Читаем Последнее слово русской исторической драмы «Царь Федор Иванович», трагедия графа А.К. Толстого полностью

Какие требования возникают сами собой при появлении подобного образа в драме? Прежде всего нам необходимо видеть родовую черту, которая отделяет Бориса Годунова, во-первых, от реформаторов других стран, а во-вторых, от преобразователей, являвшихся в русской земле до него, каков Иван Грозный, и тех, которые являлись после него, каковы, например, Никон или Петр Великий. Эта родовая черта важна особенно тем, что одна она и способна составить для Бориса нравственную физиономию, не похожую ни на какую другую в мире, а потом она же только и могла бы указать свойство, сущность и характер преобразовательных идей, возможных в его время[1]

. Но этой черты мы не имеем также точно, как не имеем и других необходимых подробностей для типического лица. Мы не боимся провиниться в излишней требовательности, если скажем, что желали бы видеть, как государственная мысль Годунова устроила его понятия, склад ума, жизненную обстановку. Никто также, полагаем, не откажет нам в праве искать в образе Бориса указания, насколько Борис еще принадлежал старому миру и насколько он из него выделился. В трагедии нашего автора всем этим требованиям, конечно, не превышающим его сил, предназначен удовлетворять один монолог Бориса при беседе его с сестрой-царицей, о которой мы уже говорили. Монолог превосходен, но он не отвечает ни на что, потому что в поэтической своей общности мог бы быть произнесен каждым нововводителем из какой угодно эпохи и страны, разумеется, с изменением некоторых исторических подробностей. Весьма мало обрисовывают также личность Годунова и его крутые меры, злодейская решимость, коварные способы достижения своих целей, очень горячо и бойко изображенные автором; как все другое, и они не подвигают образа, потому что на них не видно печати Борисова характера. Все они такого рода, что могут принадлежать одинаково человеку с государственным умом и человеку, в сущности, пошлому, злодею по природе своей и злодею по стечению обстоятельств, реформатору в душе и гонителю всякого движения. Что же выходит при этих условиях из всей поэтической работы графа Толстого, весьма ценной по краскам, широте и бойкости кисти?

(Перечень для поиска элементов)
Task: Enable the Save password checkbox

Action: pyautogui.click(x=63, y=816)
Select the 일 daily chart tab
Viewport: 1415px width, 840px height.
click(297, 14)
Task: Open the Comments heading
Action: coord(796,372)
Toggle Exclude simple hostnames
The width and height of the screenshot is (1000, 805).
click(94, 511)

*Задание*.
Каких преобразователей, являвшихся в русской земле после Бориса Годунова, приводит в пример статья о трагедии «Царь Федор Иванович»?

*Письменный ответ*.
Никона и Петра Великого.